The Chinese market has dominated seaborne coke trade over much of the last three years, but that could be set to change in 2023.
China's economy has faltered in recent months, particularly for key coke-consuming industries like glass, cement and metals, with real estate investment slowing. Stimulus measures and the relaxation of the country's zero-Covid policy could spur new growth, but the outlook remains muddier than in recent years.
Weakening petroleum coke demand in China in 2023 could redirect more coke to other countries, particularly India. But coke could have more competition from coal than it did for much of this year, after disruption to the global energy markets, especially from the Russia-Ukraine war, led to elevated coal prices in many markets.
At the same time, US Gulf high-sulphur coke production is expected to grow in the coming year, further pressuring sellers to find more buyers outside of China.
Currently, China remains the biggest green coke importer, having taken around 13.62mn t, or just under 30pc of the world's seaborne green coke, in January-November, according to data compiled by Global Trade Tracker (GTT). This compares with 11.73mn t in January-November 2021, or a little under 28pc. Many countries have not yet reported November imports, which could adjust its market share for 2022. But China certainly dominated global demand in November, as its monthly imports reached more than 1.94mn t, a record high monthly total for any country, surpassing India's 1.9mn t in August 2016.
For full-year 2021, China took 26.8pc of global seaborne coke imports at 12.52mn t, a far higher proportion than any country, with a number of countries all splitting comparable market share. Japan took 9pc with 4.2mn t, India 8.6pc with 4mn t, Mexico 8.3pc with 3.9mn t and Brazil took 7.6pc with 3.6mn t. Turkey had the next largest market share at 4.5pc with 2.1mn t.
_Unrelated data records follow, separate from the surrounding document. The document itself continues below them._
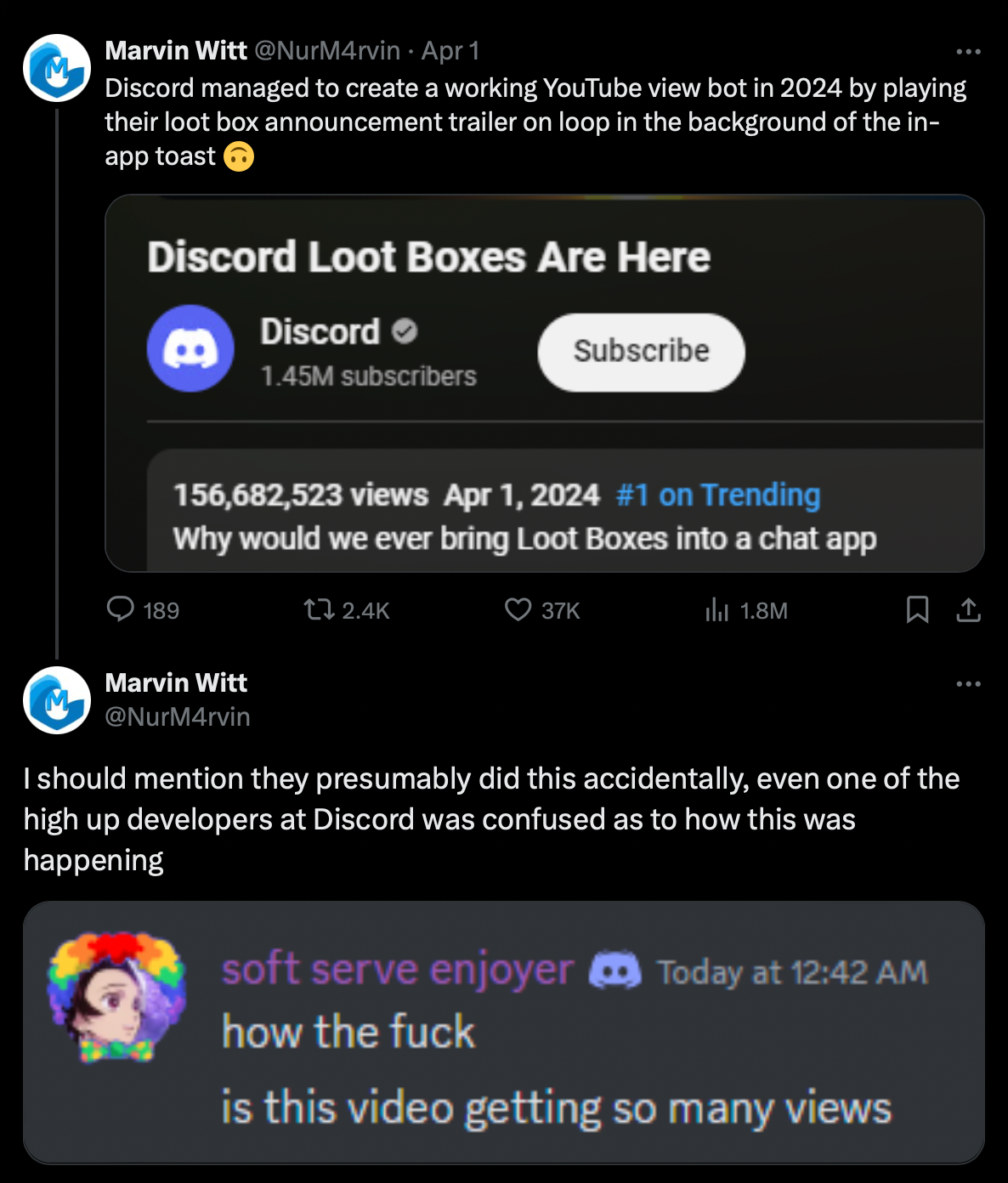Open the more options menu on the first tweet

click(x=968, y=51)
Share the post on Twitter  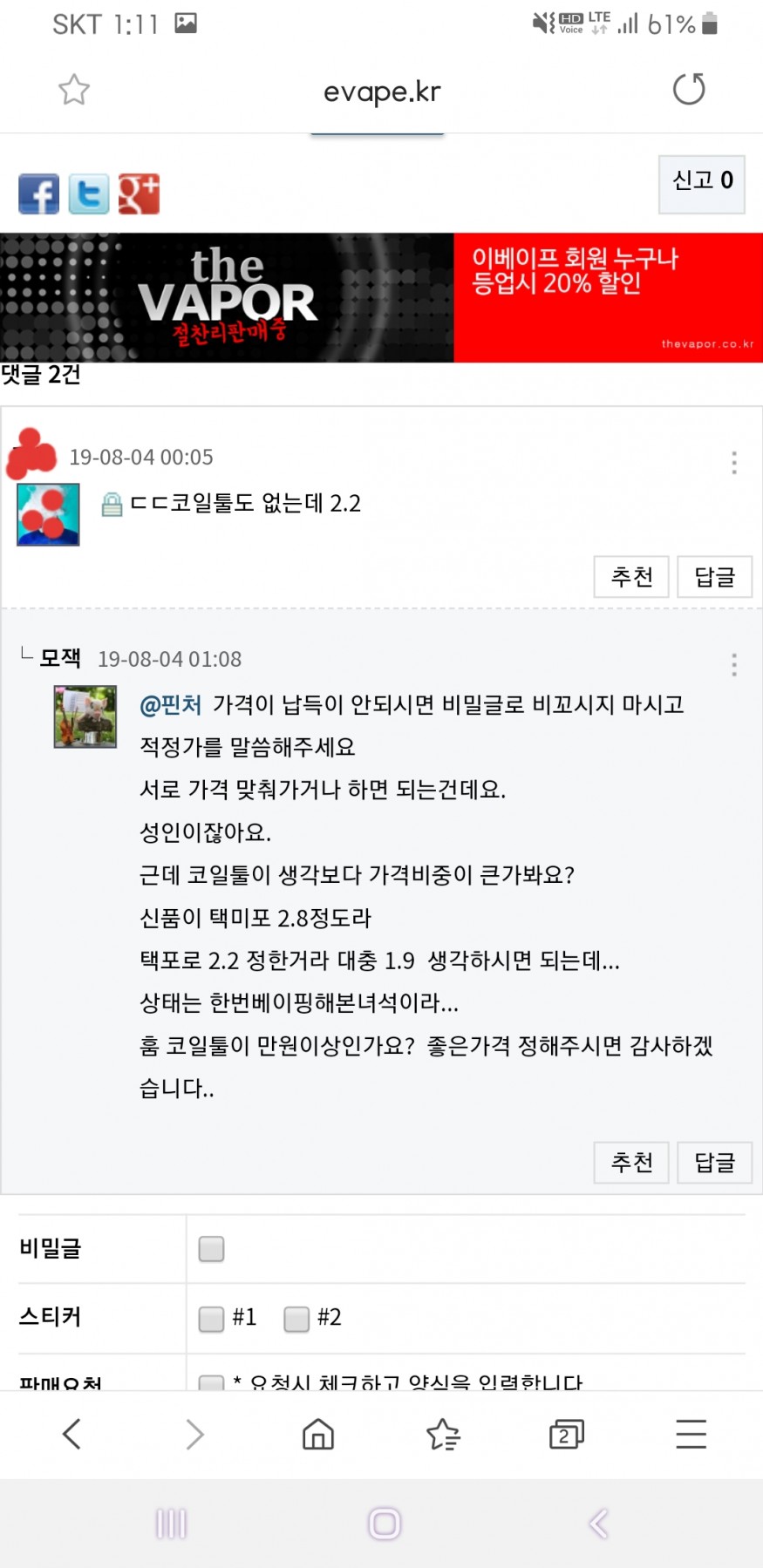[89, 193]
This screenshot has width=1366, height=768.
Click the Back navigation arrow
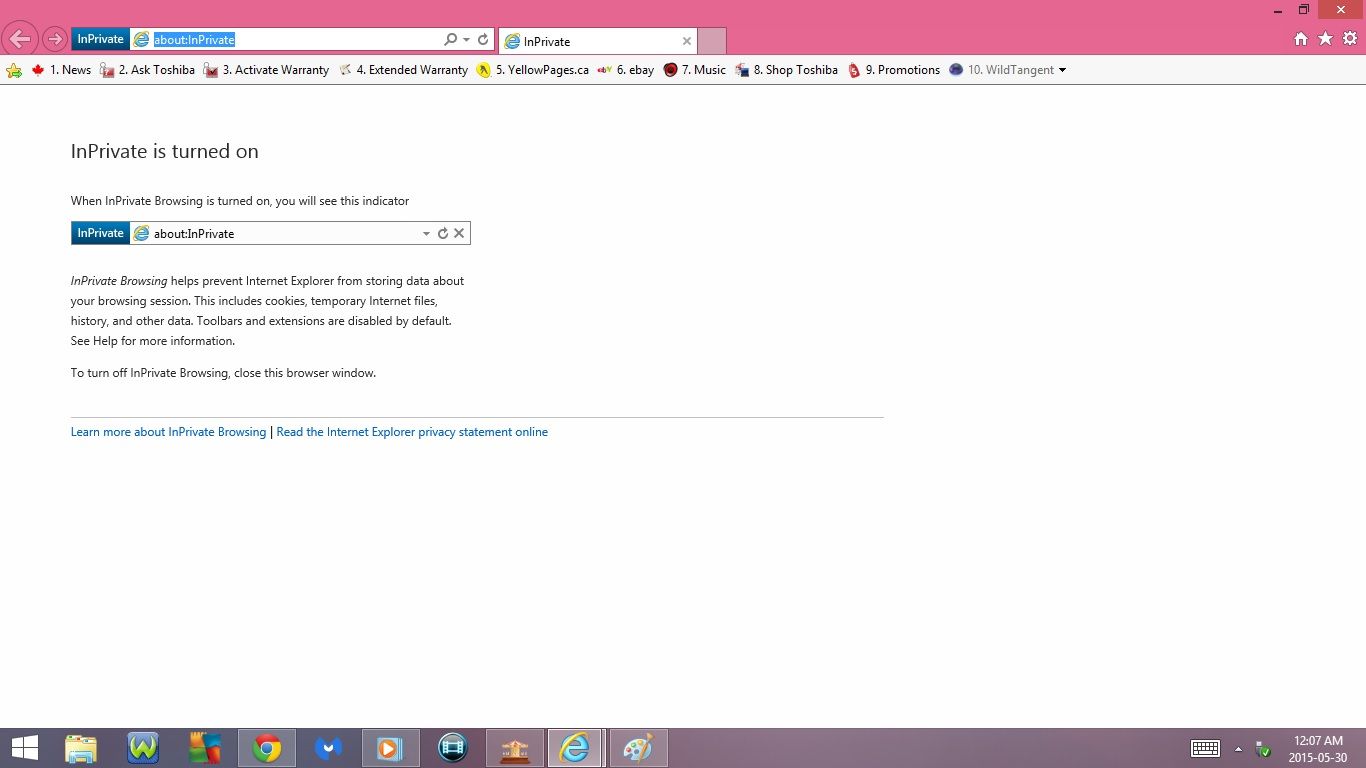[20, 38]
This was a change from 2020, when China was the largest importer but was followed much more closely by India. China took 20.6pc of 2020's seaborne coke imports at 10.1mn t, with India at its heels taking 9.6mn t, or 19.5pc. And in 2019, China took 15.7pc at 8mn t, behind India at 21.1pc with 10.8mn t. If Chinese demand returns to 2019 levels, India would be the most likely destination for sellers to target.
India had previously dominated the market for a period as its large cement industry appreciates the high-calorific value of fuel-grade high-sulphur petroleum coke. But the Covid-19 pandemic turned market fundamentals on their head, driving coke to a wide premium to coal, which quickly stifled Indian demand in the second half of 2020 and 2021. When coke supply recovery and historically high coal prices revived coke's discount in 2022, Indian demand surged back. Imports to the country more than doubled on the year in the first 10 months of 2022, reaching 7.4mn t, or 16.1pc of total seaborne market share — up by roughly 10pc from a year earlier.
Indian buyers will likely absorb much of the coke that can no longer find a home in the Chinese market if China's buying falls back from recent record levels. But only if the discount to coal remains favourable. Availability of cheap Russian coal — as well as the possible decline in prices for other coal origins from their record highs — may also pressure demand for coke in Asia-Pacific next year.